Trecho de origem
Como diria Julia Cameron, em “O Caminho do Artista” (Sextante, 2017), eu estava passando por uma seca criativa, aquele momento em que parece que você nunca mais terá outra ideia na vida. Isso pode ser extremamente ameaçador, principalmente se a sua existência está sendo cerceada por uma ameaça viral global.
Acredito que muitas pessoas estão passando por isso, não só artistas. Pessoas das mais diversas profissões e modos de vida podem estar se sentindo em uma terra morta. Falo sobre criatividade para além da arte. Com a retirada repentina da nossa liberdade, a gente pode mesmo se sentir perdido, sem saber o que fazer com o tempo livre, com as pessoas que moram conosco, com a gente mesmo, com a solidão.
Para resolver nossas questões, para manter os olhos firmes nos cais, também somos criativos. Sendo expulsos compulsoriamente, sem aviso prévio, da nossa zona de conforto, tivemos que nos virar com o que tínhamos em mãos para ir a uma batalha contra um inimigo invisível e isso, de certa forma, nos impulsionou. É como aquele seu primo chato que implica com seu medo de altura e, na primeira oportunidade, lhe dá aquele empurrão para o vazio, que era, na verdade, uma piscina nem tão funda, nem tão alta assim. Você fica com raiva por não ter escolhido a hora para pular, mas talvez se tivesse que escolher, nem pulasse. No final das contas, você percebe que dá conta. É doloroso, assustador, mas você dá conta e isso dá forças também. Você começa a ser criativo para viver em tempos complicados. Afinal, a criatividade não vive só na arte.
Criatividade é ação. Se você não agir, a criatividade é só uma ideia boa que você teve e que, na verdade, nem sabe se é boa mesmo, já que não a colocou em prática. Então nos colocamos em movimento. Fazendo um bolo solado, pão queimado e festas online. Achamos que seria uma boa ideia nos arrumar para ver um show na TV – e foi mesmo. A criatividade para recriar a rotina com um pouco de novidade ao cotidiano ajudou e ainda nos ajuda a sobreviver.
Estamos sendo criativos o tempo todo. Seja para ficar em casa, seja para realinhar relacionamentos, seja para conseguir dinheiro para pagar os boletos que insistem em chegar. A criatividade é necessária para vencer tempos tão sombrios.

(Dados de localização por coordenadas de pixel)
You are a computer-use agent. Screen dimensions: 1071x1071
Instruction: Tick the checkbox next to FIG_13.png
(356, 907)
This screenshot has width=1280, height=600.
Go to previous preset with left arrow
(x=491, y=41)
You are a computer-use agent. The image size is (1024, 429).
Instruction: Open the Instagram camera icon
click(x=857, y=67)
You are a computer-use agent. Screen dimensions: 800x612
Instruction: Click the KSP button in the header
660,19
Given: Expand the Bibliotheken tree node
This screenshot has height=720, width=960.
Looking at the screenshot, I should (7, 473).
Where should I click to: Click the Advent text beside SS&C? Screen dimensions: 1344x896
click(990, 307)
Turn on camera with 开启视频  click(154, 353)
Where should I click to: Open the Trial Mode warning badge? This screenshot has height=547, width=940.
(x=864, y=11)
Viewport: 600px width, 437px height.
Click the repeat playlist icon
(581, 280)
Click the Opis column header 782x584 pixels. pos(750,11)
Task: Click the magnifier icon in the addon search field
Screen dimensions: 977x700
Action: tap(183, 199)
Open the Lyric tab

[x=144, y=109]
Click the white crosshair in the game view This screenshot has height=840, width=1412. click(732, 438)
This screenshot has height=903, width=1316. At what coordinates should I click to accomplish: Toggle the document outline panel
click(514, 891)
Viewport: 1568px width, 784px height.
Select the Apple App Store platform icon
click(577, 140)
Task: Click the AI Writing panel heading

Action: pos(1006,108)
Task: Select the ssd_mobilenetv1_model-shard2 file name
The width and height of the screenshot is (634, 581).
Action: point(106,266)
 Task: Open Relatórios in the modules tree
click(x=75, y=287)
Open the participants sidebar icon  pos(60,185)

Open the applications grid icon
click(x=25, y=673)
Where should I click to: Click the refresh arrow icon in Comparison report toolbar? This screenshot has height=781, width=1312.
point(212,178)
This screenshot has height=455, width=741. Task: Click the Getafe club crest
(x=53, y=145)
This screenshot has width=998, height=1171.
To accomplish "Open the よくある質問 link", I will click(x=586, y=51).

Tarefas sobre o material
1. Resuma em duas frases o trecho sobre criatividade.
2. Dê continuidade ao trecho sobre criatividade a partir da última frase.
Este material vem de uma fonte diferente.

Respostas por tarefa
1. Com a ameaça viral global e a retirada repentina da liberdade, muitas pessoas, não só artistas, podem se sentir perdidas, como numa seca criativa. Expulsas da zona de conforto, porém, elas também se tornaram criativas, porque criatividade é ação e ajuda a recriar a rotina e a vencer tempos sombrios.

2.
Estabelecer um desafio criativo diário me ajudou não só artisticamente, mas também pessoalmente. Me ajudou a manter um ritmo, impulsionando-me para terra firme. E mesmo quando me sentia um pouco distante dela, seguia fazendo, seguia criando, ainda que não gostasse do resultado. O fazer é o combustível. O produto é consequência do prazer que é colocar algo que estava dentro de você no mundo. Traduzir seus sentimentos, sua visão, transformar algo completamente abstrato em algo palpável, visível, é aí que vive a magia da criação. E assim a gente segue. Se desafiando, entrando e saindo de secas criativas, duvidando e confiando em nós mesmos. Lutando não só contra um novo vírus, mas também com nossos monstros internos.
É preciso ter calma. Como bons marinheiros, devagarinho vamos aprendendo a navegar com a certeza de que o vento logo vai voltar a soprar, a corrente finalmente vai virar e seremos levados no acalento das ondas para terra firme... outra vez.
To do list para manter-se criativo:
1 – Crie uma rotina. Manter horários para as principais ações do dia podem ajudar-lhe a se organizar.
2 – Escreva. Escrever três páginas diariamente por livre associação pode ajudar a acomodar suas ideias.
3 – Busque referências. Encontre artes, cores, lugares, cheiros, pessoas, músicas que te agradem. Aumente seu repertório
4 – Se dê tempo para fazer nada. Curtir o ócio, sem celular, sem interferências e sem culpa. Ficar parado também é fazer alguma coisa.
5 – Desafie-se. Crie desafios criativos possíveis de fazer. Escrever uma palavra sobre o seu dia já pode ser um exercício para manter-lhe em movimento.
6 – Faça. Tente colocar suas ideias em prática sem pensar no resultado final. O importante é o fazer.
7 – Divirta-se. Criar é para ser divertido. Não se prenda ao que você acha que o mercado te pede, apenas coloque para fora o que tem aí dentro.
*Leila Kelly é artista visual, professora e produtora cultural. Mestre em comunicação e semiótica na PUC-SP, possui graduações em Artes Plásticas e Comunicação Social.